A total of 15 three-car trains were built for the Nikkō Line and Utsunomiya Line. The first fourteen sets (TN1–TN15) entered service on 12 March 2022, with TN1 and TN2 arriving on 11 August 2021 and the last one, TN15 arriving on 14 February 2022. It replaced the existing 205-600 series trains that have been in service since 2013.

=== Lines served ===
The series serves the following sections of lines:
- Nikkō Line: –
- Utsunomiya Line: –

=== Formations ===
As of 14 February 2022, 15 three-car sets (TN1–TN15) are based at Oyama Depot in Tochigi Prefecture and formed with 2 motored ("M") cars and 1 trailer ("T") car (the MoHa E131 car has one motorized bogie and one trailer bogie). Sets TN14 and TN15 are fitted with track monitoring equipment.

|  | ← Kuroiso, Utsunomiya Nikkō, Oyama → |  |  |
| Designation | Mc | M1 | Tc' |
| Numbering | KuMoHa E131-600/-680 | MoHa E131-600 | KuHa E130-600/-680 |

- The KuMoHa E131 car has two single-arm pantographs, while the MoHa E131 car has one.
- All cars have an accessible/priority "free space".
- The KuHa E130 car has a universal design toilet.

== E131-800 series ==

14 four-car sets were built to replace the 205-3100 series fleet on the Senseki Line. Classified as the E131-800 series, the first of these sets entered revenue service on 1 December 2025.

The first set, N1, was delivered on 11 April 2025.

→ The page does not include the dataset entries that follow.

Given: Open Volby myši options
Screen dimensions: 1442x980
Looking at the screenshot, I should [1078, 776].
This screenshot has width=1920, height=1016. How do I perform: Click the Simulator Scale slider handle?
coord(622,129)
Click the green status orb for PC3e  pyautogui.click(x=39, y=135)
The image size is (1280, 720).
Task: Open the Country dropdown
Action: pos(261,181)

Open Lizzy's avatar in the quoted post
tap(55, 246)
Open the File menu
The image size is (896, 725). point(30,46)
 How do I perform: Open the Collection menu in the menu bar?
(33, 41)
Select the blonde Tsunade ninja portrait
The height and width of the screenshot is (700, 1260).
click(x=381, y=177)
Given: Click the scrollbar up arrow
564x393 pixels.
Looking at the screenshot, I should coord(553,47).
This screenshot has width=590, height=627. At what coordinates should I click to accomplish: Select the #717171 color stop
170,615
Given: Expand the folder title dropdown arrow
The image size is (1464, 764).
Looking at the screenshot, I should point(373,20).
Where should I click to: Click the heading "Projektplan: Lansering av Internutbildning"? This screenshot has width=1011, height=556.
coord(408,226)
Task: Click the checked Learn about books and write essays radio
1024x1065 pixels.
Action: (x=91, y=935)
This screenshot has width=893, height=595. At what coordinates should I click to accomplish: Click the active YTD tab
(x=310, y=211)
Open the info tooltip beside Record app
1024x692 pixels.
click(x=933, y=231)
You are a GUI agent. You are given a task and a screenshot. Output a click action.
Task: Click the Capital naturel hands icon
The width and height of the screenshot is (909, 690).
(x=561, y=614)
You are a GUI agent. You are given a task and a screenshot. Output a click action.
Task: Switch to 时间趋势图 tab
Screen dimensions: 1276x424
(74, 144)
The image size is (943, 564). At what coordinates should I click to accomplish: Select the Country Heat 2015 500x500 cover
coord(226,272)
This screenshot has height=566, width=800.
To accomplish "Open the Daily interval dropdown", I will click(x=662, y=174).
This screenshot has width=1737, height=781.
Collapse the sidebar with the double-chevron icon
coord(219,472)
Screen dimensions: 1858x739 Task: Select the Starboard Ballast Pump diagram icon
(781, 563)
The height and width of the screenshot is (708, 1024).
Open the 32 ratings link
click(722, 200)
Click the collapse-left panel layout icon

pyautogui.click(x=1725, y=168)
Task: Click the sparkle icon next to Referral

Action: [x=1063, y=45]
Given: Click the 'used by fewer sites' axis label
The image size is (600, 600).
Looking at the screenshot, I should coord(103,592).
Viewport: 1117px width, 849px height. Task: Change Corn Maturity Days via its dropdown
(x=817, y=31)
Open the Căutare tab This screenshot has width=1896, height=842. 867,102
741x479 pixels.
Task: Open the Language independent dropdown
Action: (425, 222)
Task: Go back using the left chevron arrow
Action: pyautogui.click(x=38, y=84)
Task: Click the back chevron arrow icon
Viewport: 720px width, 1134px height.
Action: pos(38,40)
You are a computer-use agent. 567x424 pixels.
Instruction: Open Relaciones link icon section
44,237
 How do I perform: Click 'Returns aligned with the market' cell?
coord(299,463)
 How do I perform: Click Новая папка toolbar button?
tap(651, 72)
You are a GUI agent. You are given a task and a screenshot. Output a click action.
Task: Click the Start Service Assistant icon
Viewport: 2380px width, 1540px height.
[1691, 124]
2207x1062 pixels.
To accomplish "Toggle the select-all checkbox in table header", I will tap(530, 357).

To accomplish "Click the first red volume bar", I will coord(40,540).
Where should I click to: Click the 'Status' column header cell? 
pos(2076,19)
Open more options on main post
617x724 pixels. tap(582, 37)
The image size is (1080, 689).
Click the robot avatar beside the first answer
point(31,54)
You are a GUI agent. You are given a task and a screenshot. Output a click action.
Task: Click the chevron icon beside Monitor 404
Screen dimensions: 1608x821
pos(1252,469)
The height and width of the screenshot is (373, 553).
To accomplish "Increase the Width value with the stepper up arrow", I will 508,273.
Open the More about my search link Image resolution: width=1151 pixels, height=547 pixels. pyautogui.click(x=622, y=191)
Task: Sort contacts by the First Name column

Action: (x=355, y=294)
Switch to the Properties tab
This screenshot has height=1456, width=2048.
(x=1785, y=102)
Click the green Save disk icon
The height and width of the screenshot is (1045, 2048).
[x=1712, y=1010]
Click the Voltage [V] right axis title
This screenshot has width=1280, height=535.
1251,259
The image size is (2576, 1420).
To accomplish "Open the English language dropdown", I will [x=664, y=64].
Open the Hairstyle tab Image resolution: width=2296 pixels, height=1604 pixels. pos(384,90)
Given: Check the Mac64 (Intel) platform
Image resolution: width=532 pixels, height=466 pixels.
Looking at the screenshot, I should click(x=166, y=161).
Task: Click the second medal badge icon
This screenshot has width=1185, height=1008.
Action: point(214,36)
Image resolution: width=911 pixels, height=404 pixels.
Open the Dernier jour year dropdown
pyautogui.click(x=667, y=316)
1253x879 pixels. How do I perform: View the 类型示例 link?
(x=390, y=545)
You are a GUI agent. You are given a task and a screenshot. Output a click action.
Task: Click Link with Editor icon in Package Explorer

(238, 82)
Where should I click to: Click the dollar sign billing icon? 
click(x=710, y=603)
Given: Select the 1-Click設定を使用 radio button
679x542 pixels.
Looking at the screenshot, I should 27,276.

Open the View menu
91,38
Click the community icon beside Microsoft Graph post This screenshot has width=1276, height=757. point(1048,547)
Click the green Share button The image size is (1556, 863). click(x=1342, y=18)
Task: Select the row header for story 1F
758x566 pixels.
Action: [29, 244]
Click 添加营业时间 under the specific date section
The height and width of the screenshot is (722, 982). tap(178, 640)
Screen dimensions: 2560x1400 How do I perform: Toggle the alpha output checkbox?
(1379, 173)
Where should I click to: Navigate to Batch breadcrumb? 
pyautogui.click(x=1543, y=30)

The last set, N14, was delivered in February 2026. This set and set N13 feature monitoring equipment.

== E131-1000 series ==

JR East announced in July 2023 that it would introduce eight 3-car E131-1000 series sets on the Tsurumi Line to replace the aging 205 series fleet. Unlike other E131 series variants, these sets use straight-sided bodywork with a width of 2778 mm, as opposed to 2950 mm with previous sets. They entered service on 24 December 2023.

The first two sets, T1 and T2, were built at J-TREC's Niitsu plant and commissioned from October 2023. The last set, T8, was commissioned in December 2023. This set uniquely features track monitoring equipment.

== Second Chiba Prefecture variant ==
In September 2026, JR East announced that it would introduce 3- and 6-car E131 series trainsets from 2027 for use on Sōbu Main Line, Narita Line, Uchibō Line, Sotobō Line, and Tōgane Line services in Chiba Prefecture. Unlike the E131-0 series also operated in the region, these trains will be internally equipped with longitudinal seating throughout as well as LED passenger information displays.